La diplomatie européenne rencontre Mohammad Javad Zarif, ministre iranien des Affaires étrangères, et Hassan Tajik, l’ambassadeur iranien en Autriche, à Vienne. Dieter Nagl/AFP
L'Iran et les grandes puissances ont repris, hier à Vienne, leur marathon en vue d'un accord définitif sur le nucléaire iranien, alors que de nombreux points restent en suspens après le compromis historique trouvé le 2 avril à Lausanne (Suisse).
La négociatrice de l'Union européenne, Helga Schmid, s'est entretenue avec le négociateur iranien Abbas Araghchi. Ils seront ultérieurement rejoints par les représentants des autres grandes puissances du groupe des 5+1 (Chine, États-Unis, France, Royaume-Uni, Russie et Allemagne). Parallèlement aux rencontres diplomatiques, des réunions techniques et juridiques sont prévues au niveau des experts. Téhéran a prévenu hier que la levée des sanctions et l'obstruction possible du Congrès américain domineront ce premier round de pourparlers depuis Lausanne, prévu durant au moins deux jours au palais viennois du Coburg, au niveau des directeurs politiques. L'Iran s'inquiète de l'adoption par la commission des Affaires étrangères du Sénat américain d'une proposition de loi qui donnerait un droit de regard au Congrès en cas d'accord final. « Nous demanderons à la délégation américaine des explications sur cette question », a précisé M. Araghchi, dans un entretien à l'agence officielle Irna.

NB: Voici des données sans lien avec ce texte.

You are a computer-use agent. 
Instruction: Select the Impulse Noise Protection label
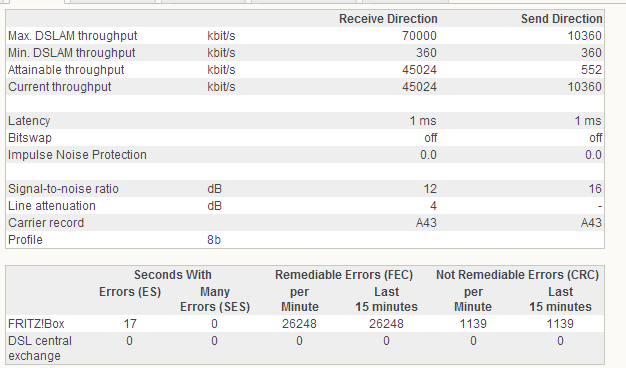pyautogui.click(x=77, y=155)
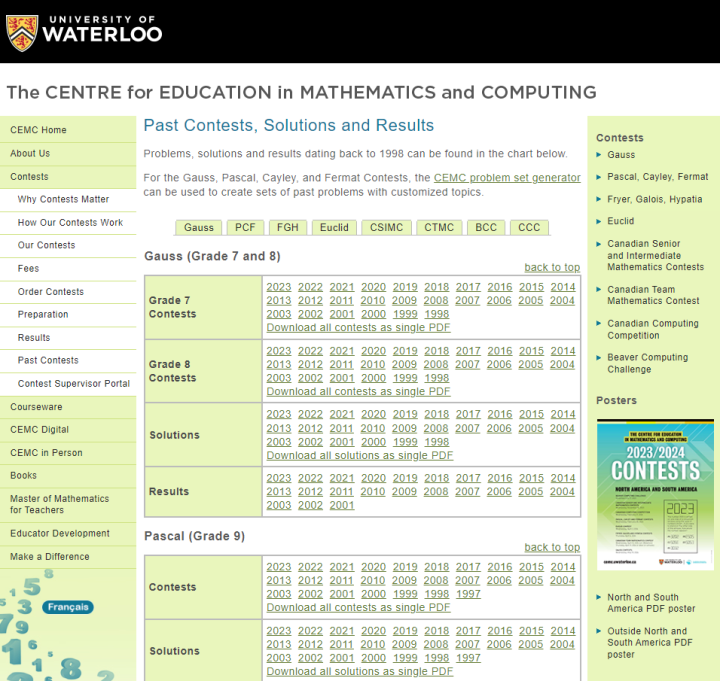Open Past Contests in left navigation

click(x=48, y=360)
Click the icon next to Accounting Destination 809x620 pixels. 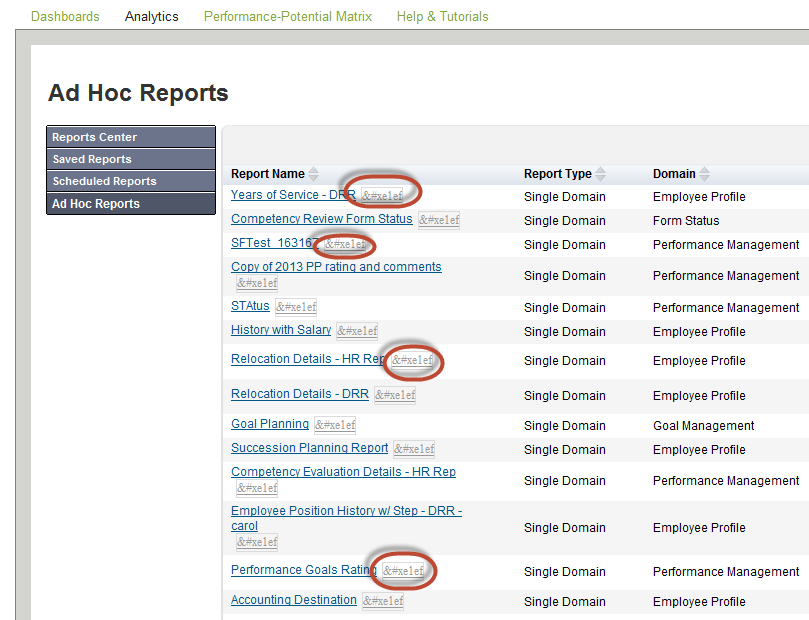click(x=383, y=601)
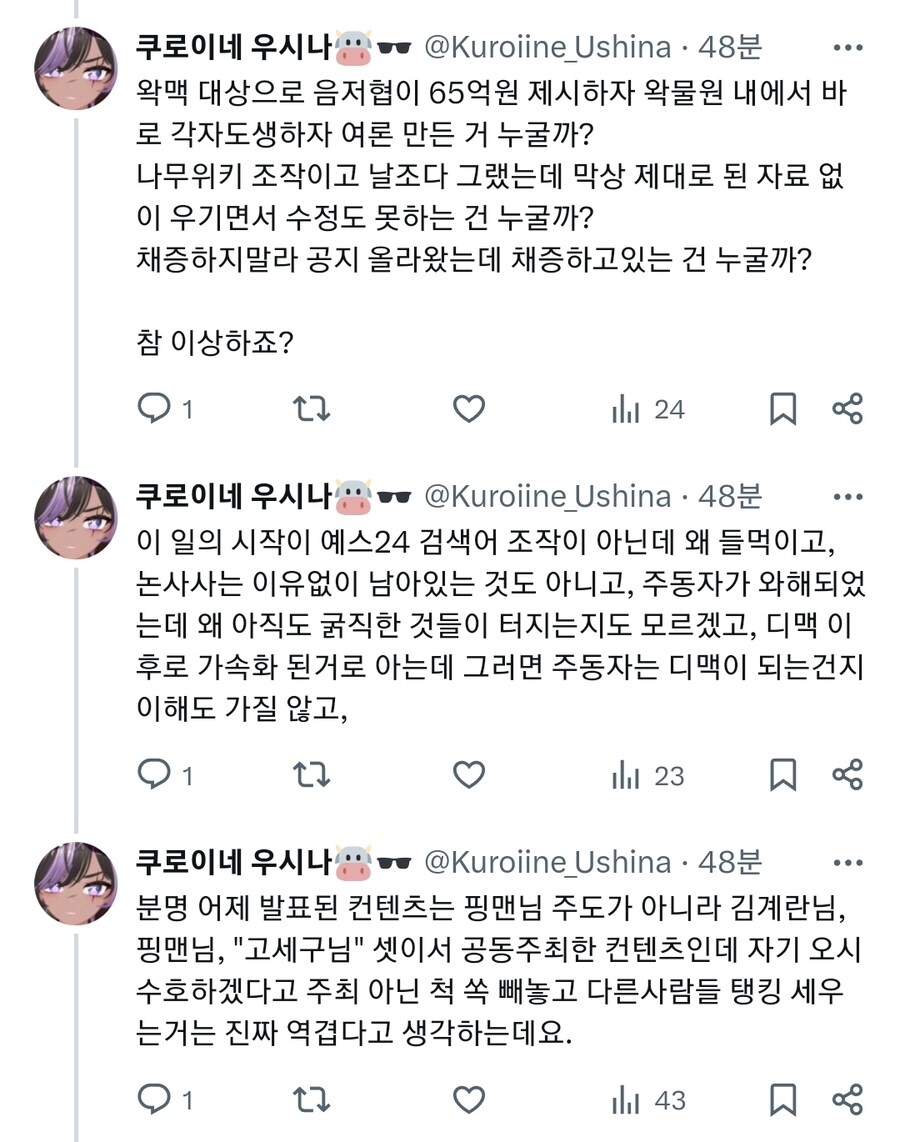The width and height of the screenshot is (900, 1142).
Task: Toggle like on the third tweet
Action: coord(467,1101)
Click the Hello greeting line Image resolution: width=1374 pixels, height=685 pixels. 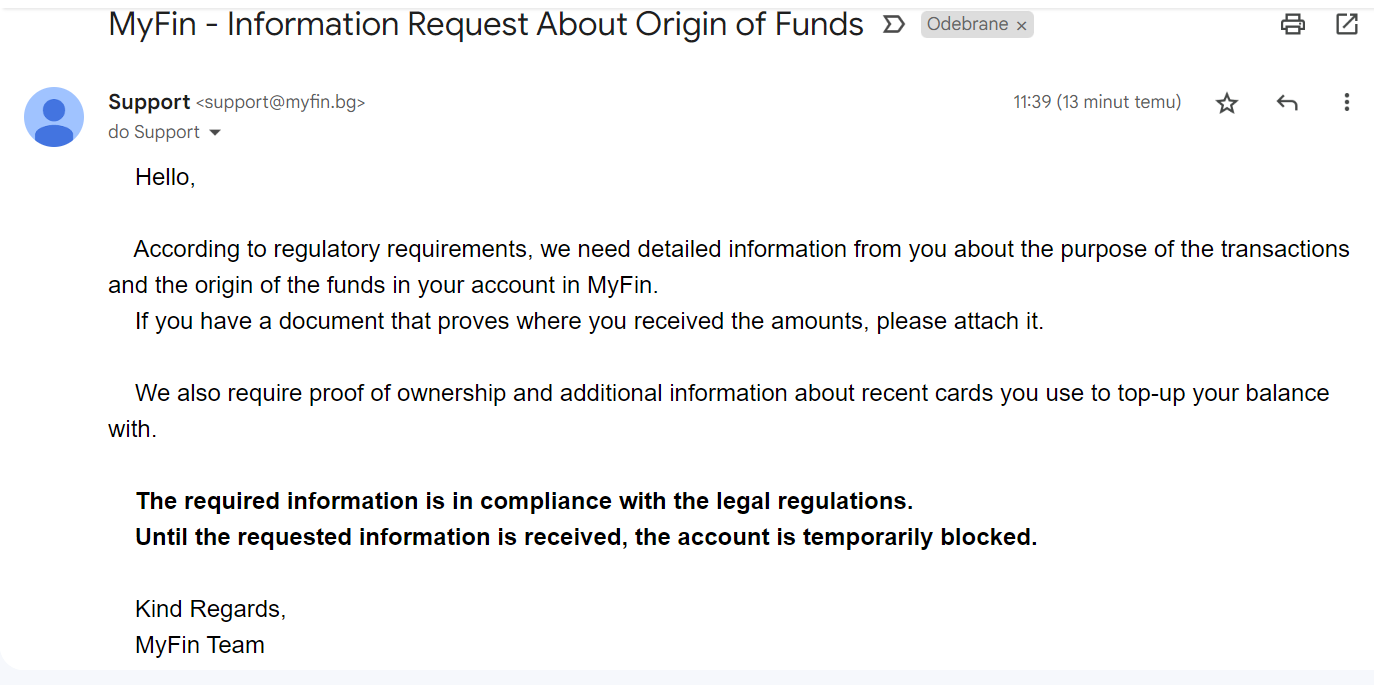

Réduction sévère des capacités nucléaires
Le président américain Barack Obama, qui avait évoqué début avril la perspective d'un « accord historique », doit encore convaincre l'opposition républicaine au Congrès. L'objectif pour les grandes puissances est d'obtenir une réduction draconienne des capacités nucléaires iraniennes en échange d'une levée des sanctions internationales qui brident l'économie du pays. Washington a publié des chiffres très précis sur la réduction des capacités nucléaires de Téhéran, soulignant que les stocks d'uranium enrichi de l'Iran seraient réduits de « 98 % » et que le nombre de ses centrifugeuses, qui permettent d'enrichir l'uranium, fondrait à « 6 104 » au total contre 19 000 actuellement. Mais l'Iran a simplement souligné que ses capacités seraient « limitées ». Le champ exact des inspections approfondies que l'Agence internationale de l'énergie atomique (AIEA) sera amenée à effectuer doit également être précisé, ainsi que les travaux de recherche et développement que l'Iran sera autorisé à mener.
Point d'achoppement
La question du calendrier de la levée des sanctions économiques de l'Union européenne et des États-Unis ainsi que le mécanisme qui permettrait de les remettre en place en cas de non-respect de ses obligations par l'Iran restent à résoudre. Le président iranien Hassan Rohani a insisté sur le fait que celles-ci devraient être levées « au premier jour de l'application de l'accord ». Pour les Occidentaux toutefois, une telle levée ne pourra intervenir avant que l'AIEA ait attesté que l'Iran a effectivement commencé à réduire ses capacités nucléaires, par exemple en démontant des machines, une procédure de vérification qui, selon le secrétaire d'État américain John Kerry, nécessitera « probablement de six mois à un an ».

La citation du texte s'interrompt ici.